Old Town Hot Springs Board of Directors: Support SSHRA

Support SSHRA

We believe the majority of the Steamboat Springs Health and Recreation Association’s members and the majority of community residents wholeheartedly endorse the Steamboat Springs City Council’s support for the Old Town Hot Springs. This facility has been the community’s primary recreation and relaxation spot since Native Americans discovered what is now known as the Heart Spring. The Old Town Hot Springs are as much a part of Steamboat tradition as Howelsen Hill. Old Town Hot Springs is a historical landmark in this community. Do we really want to endanger its existence and the community’s substantial investment in this facility?

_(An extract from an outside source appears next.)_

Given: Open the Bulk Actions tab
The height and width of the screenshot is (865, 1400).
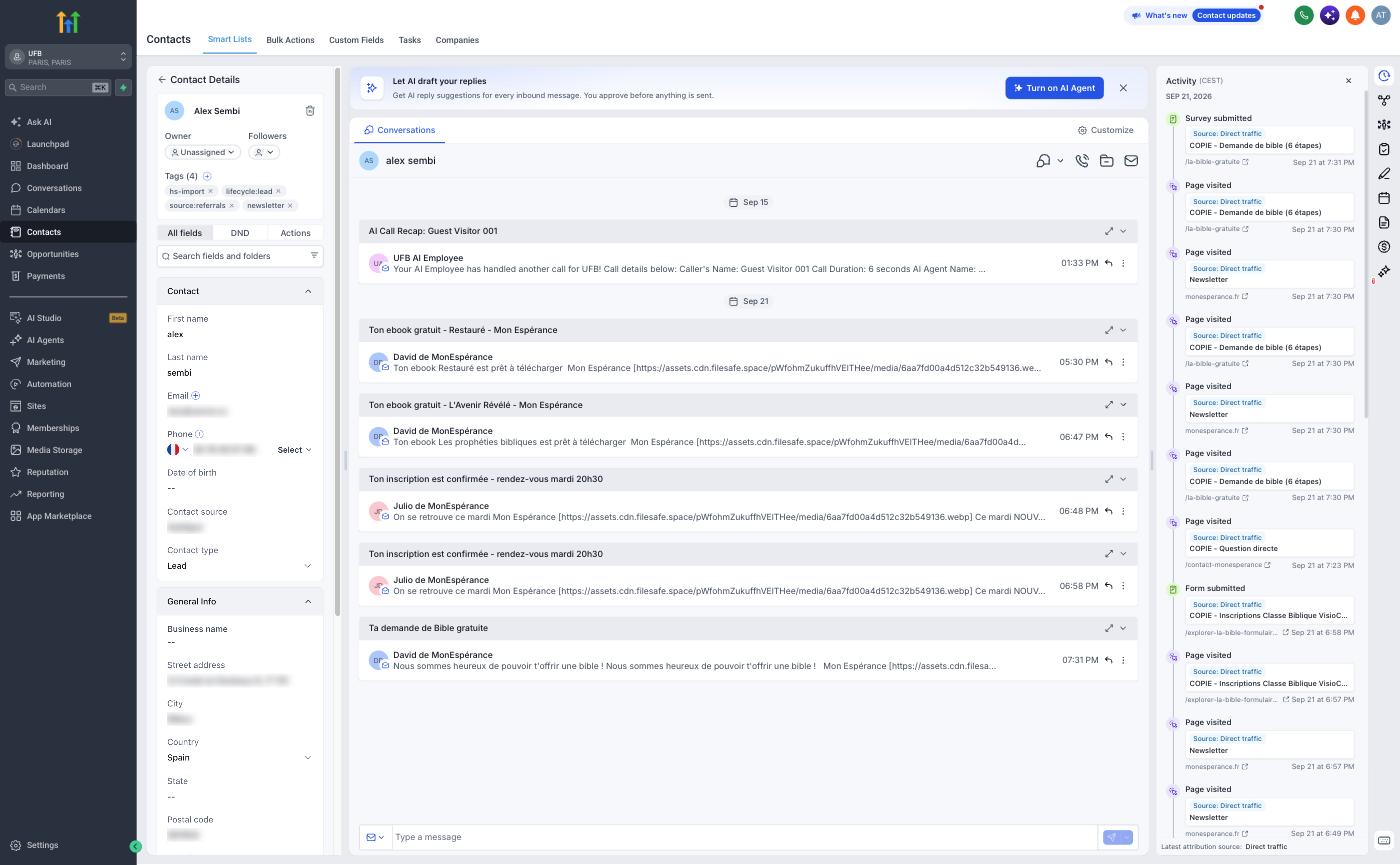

Even if you are not a traditionalist, there are practical reasons for supporting fitness and water recreation at the Old Town Hot Springs. The downtown location is central to business and community life, particularly if the current post office property is added to the site. It is walking distance from the schools and a prime attraction for the current downtown redevelopment. Any new big box recreation center is not likely to be nearly as convenient or as efficiently located for public transportation, bicycle and pedestrian access, or for access to local businesses and restaurants.

Also, the cost of expanding the Old Town Hot Springs facilities is millions of dollars less than that of the big box because many of the core amenities – lockers, parking, significant exercise rooms and fitness equipment – are already in place. In time – 20 years or more – new recreation will be needed, assuming Steamboat continues to grow, for residents and visitors. But for the near term, the duplication of facilities seems an unnecessary cost.

Furthermore, the annual subsidy for recreation centers in Colorado is staggering – nearly $1 million a year in some cases. SSHRA is a volunteer, nonprofit corporation that is self-supported through membership fees and tourist revenues and receives no public subsidy and no public funding. Although some support would be necessary if an indoor pool is included in recreational improvements on the site, this subsidy is estimated to be less than half of that anticipated for the a new recreation center. If tourist support builds for the planned recreational and water amenities, this subsidy will be even less. We are ready to establish a public-private partnership with the city to help supply the recreation needs of the community at a fraction of the cost of the big box concept.

Tradition, location and economics: City Council and the community are wise to think outside the big box and look to expanding the recreational resources we already have.